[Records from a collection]
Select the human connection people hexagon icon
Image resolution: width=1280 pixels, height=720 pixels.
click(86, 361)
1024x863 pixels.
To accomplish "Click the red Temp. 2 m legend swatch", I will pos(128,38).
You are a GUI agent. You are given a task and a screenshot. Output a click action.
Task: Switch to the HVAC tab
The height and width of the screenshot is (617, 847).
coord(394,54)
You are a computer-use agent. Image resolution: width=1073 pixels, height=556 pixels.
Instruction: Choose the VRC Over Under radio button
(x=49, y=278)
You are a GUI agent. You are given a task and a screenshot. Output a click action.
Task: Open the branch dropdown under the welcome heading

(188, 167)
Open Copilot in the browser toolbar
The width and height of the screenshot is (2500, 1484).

Written request: Write out every line of the material above, word for word, with nothing changed or left out.

Task response:
Select the human connection people hexagon icon
Image resolution: width=1280 pixels, height=720 pixels.
click(86, 361)
1024x863 pixels.
To accomplish "Click the red Temp. 2 m legend swatch", I will pos(128,38).
You are a GUI agent. You are given a task and a screenshot. Output a click action.
Task: Switch to the HVAC tab
The height and width of the screenshot is (617, 847).
coord(394,54)
You are a computer-use agent. Image resolution: width=1073 pixels, height=556 pixels.
Instruction: Choose the VRC Over Under radio button
(x=49, y=278)
You are a GUI agent. You are given a task and a screenshot. Output a click action.
Task: Open the branch dropdown under the welcome heading

(188, 167)
Open Copilot in the browser toolbar
The width and height of the screenshot is (2500, 1484).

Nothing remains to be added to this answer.